# START OF Data extract

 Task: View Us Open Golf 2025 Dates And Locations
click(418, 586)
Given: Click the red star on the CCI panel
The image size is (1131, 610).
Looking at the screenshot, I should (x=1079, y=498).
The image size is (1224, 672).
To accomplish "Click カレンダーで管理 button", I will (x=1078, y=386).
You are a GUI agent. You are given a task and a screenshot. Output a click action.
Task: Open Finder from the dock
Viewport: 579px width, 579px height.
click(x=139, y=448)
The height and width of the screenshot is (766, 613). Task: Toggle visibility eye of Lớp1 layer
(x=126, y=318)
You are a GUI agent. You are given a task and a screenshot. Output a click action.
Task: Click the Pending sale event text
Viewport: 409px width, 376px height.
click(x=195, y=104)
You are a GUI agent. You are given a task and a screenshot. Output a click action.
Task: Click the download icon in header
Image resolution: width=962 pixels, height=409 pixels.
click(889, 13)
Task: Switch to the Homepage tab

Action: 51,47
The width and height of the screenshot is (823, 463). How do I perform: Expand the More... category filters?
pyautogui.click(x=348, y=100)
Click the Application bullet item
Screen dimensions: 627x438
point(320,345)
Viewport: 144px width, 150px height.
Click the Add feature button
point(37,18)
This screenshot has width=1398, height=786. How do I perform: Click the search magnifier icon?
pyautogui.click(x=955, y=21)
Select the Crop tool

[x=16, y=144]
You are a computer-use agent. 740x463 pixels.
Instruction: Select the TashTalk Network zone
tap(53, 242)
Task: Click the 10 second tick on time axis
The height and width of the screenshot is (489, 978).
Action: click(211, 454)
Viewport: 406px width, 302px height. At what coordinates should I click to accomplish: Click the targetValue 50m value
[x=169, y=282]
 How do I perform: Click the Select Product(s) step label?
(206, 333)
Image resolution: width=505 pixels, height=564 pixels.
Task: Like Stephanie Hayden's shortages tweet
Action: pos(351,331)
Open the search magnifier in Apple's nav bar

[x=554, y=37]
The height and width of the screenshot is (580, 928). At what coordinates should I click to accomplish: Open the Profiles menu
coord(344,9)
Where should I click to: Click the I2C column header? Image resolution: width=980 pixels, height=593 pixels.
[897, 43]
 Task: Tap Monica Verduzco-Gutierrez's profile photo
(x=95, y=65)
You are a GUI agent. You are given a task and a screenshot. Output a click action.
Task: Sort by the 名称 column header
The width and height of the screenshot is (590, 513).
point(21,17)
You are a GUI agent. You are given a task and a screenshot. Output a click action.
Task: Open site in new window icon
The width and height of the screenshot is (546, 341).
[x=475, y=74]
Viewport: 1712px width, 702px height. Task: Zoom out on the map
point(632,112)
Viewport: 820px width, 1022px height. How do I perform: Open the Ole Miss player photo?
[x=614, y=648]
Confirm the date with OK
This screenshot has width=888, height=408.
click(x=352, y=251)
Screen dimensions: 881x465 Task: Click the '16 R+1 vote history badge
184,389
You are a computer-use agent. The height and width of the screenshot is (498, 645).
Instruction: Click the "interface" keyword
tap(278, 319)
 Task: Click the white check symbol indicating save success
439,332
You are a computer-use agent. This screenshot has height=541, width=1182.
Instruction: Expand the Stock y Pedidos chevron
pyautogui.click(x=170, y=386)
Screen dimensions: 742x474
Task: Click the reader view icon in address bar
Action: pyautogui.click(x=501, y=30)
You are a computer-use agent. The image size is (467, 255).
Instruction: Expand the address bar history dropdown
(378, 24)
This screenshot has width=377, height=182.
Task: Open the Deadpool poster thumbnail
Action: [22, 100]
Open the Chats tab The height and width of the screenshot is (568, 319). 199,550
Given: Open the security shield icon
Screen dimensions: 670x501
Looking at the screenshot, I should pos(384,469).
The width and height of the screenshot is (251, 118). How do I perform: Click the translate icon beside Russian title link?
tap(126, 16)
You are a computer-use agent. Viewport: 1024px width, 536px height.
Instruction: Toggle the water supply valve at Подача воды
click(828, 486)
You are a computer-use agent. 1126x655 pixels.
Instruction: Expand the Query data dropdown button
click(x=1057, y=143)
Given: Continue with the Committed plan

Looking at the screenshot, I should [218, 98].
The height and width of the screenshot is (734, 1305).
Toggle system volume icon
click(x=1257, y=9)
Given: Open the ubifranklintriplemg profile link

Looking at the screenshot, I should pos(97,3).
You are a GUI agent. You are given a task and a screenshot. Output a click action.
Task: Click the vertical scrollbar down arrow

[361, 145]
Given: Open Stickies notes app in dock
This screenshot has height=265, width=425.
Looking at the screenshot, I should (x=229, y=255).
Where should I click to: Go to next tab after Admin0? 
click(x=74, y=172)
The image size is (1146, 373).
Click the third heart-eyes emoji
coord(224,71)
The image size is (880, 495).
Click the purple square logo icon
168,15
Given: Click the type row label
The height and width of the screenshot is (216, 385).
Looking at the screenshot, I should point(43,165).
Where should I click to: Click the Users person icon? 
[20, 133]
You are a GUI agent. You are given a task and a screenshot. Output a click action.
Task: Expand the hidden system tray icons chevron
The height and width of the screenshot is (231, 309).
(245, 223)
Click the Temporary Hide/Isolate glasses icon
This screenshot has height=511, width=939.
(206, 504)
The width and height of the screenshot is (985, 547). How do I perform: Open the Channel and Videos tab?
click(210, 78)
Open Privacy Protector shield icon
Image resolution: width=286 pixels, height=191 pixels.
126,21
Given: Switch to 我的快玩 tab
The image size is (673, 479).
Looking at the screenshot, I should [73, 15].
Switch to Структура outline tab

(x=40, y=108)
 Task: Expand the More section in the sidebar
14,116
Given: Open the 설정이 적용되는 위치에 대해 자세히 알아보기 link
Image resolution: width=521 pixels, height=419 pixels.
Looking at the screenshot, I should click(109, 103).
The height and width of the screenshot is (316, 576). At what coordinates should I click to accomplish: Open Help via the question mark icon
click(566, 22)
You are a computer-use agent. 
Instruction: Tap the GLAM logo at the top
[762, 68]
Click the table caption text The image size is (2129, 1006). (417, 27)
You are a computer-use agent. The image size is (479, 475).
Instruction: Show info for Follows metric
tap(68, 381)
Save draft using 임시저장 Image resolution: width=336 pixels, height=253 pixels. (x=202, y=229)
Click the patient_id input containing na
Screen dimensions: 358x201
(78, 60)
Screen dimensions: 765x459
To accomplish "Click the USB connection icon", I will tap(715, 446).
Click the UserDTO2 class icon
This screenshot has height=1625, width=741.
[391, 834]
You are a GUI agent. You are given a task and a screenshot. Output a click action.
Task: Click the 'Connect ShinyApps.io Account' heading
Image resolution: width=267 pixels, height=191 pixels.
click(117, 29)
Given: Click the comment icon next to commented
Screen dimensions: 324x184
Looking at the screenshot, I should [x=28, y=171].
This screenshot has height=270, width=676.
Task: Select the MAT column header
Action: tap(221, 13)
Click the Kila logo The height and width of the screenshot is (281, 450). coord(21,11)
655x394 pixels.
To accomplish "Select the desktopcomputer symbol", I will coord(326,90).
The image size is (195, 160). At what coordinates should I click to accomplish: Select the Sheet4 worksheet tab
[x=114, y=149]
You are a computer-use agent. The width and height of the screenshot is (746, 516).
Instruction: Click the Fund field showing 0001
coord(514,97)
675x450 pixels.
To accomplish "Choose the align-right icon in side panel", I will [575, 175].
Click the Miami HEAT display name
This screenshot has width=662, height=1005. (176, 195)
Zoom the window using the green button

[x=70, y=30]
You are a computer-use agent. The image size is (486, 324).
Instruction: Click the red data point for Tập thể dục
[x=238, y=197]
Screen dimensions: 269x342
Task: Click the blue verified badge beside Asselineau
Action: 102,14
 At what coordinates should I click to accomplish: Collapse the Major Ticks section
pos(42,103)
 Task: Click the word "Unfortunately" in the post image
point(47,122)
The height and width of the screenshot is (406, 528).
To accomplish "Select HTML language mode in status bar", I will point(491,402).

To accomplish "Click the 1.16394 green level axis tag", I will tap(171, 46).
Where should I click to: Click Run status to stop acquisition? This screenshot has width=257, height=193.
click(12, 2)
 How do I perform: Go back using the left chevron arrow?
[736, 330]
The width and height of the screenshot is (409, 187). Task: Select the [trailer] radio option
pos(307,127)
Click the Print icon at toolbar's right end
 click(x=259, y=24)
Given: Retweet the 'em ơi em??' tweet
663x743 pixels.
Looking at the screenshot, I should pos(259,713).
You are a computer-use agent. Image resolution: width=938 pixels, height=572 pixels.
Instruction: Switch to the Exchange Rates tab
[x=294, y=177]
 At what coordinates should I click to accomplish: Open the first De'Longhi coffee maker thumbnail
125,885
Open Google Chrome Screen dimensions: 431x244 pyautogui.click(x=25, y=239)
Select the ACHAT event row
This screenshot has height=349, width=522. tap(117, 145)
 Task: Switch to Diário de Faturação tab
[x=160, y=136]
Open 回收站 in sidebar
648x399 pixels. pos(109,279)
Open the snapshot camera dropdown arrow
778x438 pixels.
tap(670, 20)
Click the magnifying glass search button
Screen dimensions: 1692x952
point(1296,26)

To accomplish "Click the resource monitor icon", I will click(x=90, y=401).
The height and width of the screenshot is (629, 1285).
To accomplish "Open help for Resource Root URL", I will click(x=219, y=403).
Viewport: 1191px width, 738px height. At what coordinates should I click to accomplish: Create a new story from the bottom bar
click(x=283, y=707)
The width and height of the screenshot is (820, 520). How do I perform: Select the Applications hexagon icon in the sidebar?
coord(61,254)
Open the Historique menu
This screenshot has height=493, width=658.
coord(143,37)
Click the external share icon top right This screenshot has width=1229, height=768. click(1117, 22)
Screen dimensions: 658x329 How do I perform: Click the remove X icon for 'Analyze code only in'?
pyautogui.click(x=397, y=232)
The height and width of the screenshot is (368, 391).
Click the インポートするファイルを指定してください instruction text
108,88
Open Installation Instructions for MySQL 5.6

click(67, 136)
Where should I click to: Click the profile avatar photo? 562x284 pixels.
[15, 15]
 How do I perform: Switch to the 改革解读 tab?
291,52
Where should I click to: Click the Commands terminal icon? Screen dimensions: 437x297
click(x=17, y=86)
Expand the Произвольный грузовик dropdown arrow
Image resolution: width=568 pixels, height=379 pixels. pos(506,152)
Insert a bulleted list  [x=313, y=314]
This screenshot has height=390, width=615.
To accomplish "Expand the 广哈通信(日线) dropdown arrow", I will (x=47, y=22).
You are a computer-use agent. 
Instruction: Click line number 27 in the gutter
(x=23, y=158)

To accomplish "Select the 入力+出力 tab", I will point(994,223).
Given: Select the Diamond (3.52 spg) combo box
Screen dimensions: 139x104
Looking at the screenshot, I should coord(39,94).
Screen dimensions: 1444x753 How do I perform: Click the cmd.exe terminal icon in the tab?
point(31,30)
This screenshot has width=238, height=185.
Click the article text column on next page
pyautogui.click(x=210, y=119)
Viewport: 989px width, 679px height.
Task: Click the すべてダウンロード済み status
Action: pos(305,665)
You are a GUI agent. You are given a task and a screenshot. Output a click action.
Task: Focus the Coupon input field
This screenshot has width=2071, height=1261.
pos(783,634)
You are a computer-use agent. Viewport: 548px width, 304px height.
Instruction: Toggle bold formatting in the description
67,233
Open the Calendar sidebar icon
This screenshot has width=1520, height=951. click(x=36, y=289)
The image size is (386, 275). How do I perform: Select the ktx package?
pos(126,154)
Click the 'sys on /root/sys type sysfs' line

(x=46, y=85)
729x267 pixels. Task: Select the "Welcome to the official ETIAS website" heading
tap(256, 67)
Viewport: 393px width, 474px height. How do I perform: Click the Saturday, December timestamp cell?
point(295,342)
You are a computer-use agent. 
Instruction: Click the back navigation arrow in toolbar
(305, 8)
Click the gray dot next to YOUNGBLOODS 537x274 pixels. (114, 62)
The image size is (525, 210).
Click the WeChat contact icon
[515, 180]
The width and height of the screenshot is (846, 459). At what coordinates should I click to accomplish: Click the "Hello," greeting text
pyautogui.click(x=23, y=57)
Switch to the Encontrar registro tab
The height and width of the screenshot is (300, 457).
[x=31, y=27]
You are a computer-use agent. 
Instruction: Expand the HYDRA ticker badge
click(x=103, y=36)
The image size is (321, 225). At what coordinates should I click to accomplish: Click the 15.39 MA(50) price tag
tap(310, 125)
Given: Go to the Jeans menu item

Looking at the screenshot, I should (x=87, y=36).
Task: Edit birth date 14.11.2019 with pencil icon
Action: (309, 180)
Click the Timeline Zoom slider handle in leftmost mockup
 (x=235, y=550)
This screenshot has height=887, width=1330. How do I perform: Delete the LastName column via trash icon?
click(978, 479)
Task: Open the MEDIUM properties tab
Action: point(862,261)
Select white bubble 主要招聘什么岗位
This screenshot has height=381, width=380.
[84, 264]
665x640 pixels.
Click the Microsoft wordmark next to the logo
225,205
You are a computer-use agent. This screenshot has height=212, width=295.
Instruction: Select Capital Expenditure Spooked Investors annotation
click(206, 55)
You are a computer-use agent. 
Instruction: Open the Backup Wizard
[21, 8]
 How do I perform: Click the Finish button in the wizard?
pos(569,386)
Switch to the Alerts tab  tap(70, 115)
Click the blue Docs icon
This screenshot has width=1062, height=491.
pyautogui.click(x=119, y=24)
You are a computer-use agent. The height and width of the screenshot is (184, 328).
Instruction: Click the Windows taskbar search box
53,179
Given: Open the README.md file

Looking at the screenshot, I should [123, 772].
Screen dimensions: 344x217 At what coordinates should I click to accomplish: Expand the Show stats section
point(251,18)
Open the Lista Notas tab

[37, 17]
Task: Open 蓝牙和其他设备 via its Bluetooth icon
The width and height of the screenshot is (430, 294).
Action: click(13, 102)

# END OF Data extract

Retype the material from the line with "Expand the Произвольный" to the line with "point(295,342)", both ends included.

Expand the Произвольный грузовик dropdown arrow
Image resolution: width=568 pixels, height=379 pixels. pos(506,152)
Insert a bulleted list  [x=313, y=314]
This screenshot has height=390, width=615.
To accomplish "Expand the 广哈通信(日线) dropdown arrow", I will (x=47, y=22).
You are a computer-use agent. 
Instruction: Click line number 27 in the gutter
(x=23, y=158)

To accomplish "Select the 入力+出力 tab", I will point(994,223).
Given: Select the Diamond (3.52 spg) combo box
Screen dimensions: 139x104
Looking at the screenshot, I should coord(39,94).
Screen dimensions: 1444x753 How do I perform: Click the cmd.exe terminal icon in the tab?
point(31,30)
This screenshot has width=238, height=185.
Click the article text column on next page
pyautogui.click(x=210, y=119)
Viewport: 989px width, 679px height.
Task: Click the すべてダウンロード済み status
Action: pos(305,665)
You are a GUI agent. You are given a task and a screenshot. Output a click action.
Task: Focus the Coupon input field
This screenshot has width=2071, height=1261.
pos(783,634)
You are a computer-use agent. Viewport: 548px width, 304px height.
Instruction: Toggle bold formatting in the description
67,233
Open the Calendar sidebar icon
This screenshot has width=1520, height=951. click(x=36, y=289)
The image size is (386, 275). How do I perform: Select the ktx package?
pos(126,154)
Click the 'sys on /root/sys type sysfs' line

(x=46, y=85)
729x267 pixels. Task: Select the "Welcome to the official ETIAS website" heading
tap(256, 67)
Viewport: 393px width, 474px height. How do I perform: Click the Saturday, December timestamp cell?
point(295,342)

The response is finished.